HuBMAP Parameterized Search

Overview:

The HuBMAP parameterized search endpoints provide an option for a simpler programmatic search mechanism vs using the full search-api /search endpoints. Both the /param-search and /search endpoints are backed by Elasticsearch indices, but the parameterized search facility follows a simple RESTful parameter scheme vs the complicated Elasticsearch json query syntax used by the full /search mechanism. The /param-search endpoint only allows for searching specific values of “allowable value” attributes “anded” together vs the full logic and attribute types available in the Elasticsearch supported queries available in the full /search endpoint.

This page documents the public usage of the /param-search endpoint and its variants vs the fully documented HuBMAP Search API, which includes less detail of the /param-search endpoint, but also detail of the more capable, but more complicated /search endpoint.

Description:

The /param-search/<entity-type> endpoint of the HuBMAP Search API service is a RESTful search interface allowing simple attribute matching by providing attribute value pairs as query parameters at the end of the RESTful URL call.
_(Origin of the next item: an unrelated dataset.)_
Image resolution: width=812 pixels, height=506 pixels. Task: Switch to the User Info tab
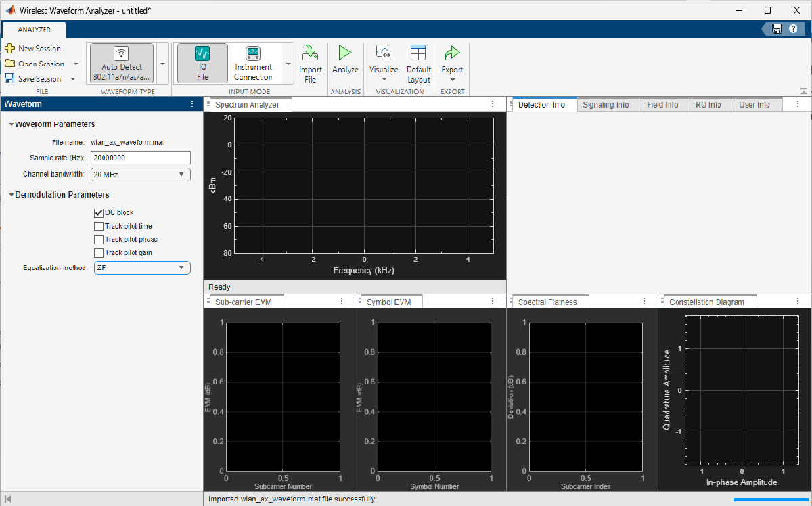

Multiple query parameters can be provided, which will be “ANDed” together in the query logic, for example the URL https://searchapi.service.endpoint/entity-type?param1=value1&param2=value2&param3=value3 will find all entities of type “entity-type” where entity.param1 equals “value1” and entity.param2 equals “value2” and entity.param3 equals “value3”

For an example of how to use the produce-clt-manifest option (described below), see the Example Query and Download page

Inputs

  • The type of entity to search for provided as an in-URL resource parameter after the `/param-search/` endpoint name, where valid entity types are:
    • donors See the Donor Schema for the list of queryable Dataset parameters.
    • samples See the Sample Schema for the list of queryable Sample parameters.
    • datasets See the Dataset Schema for the list of queryable Dataset parameters.
  • attribute value pairs as query parameters i.e attribute-name=value, at least one pair is required with the upper limit based on maximum URL length. An attribute name can only be included once in the attribute value pairs. Example call: /param-search/datasets?dataset_type=CODEX&status=Published will return all datasets of type CODEX that are published.
  • optional query parameter produce-clt-manifest=true, that will produce, instead of a list of matching entities, a list of unique datasets ids for each dataset matching the query in the format of a manifest that is directly usable by the [HuBMAP Command Line Transfer Tool](../clt/index.html] to download the full datasets via the HuBMAP Globus Endpoint.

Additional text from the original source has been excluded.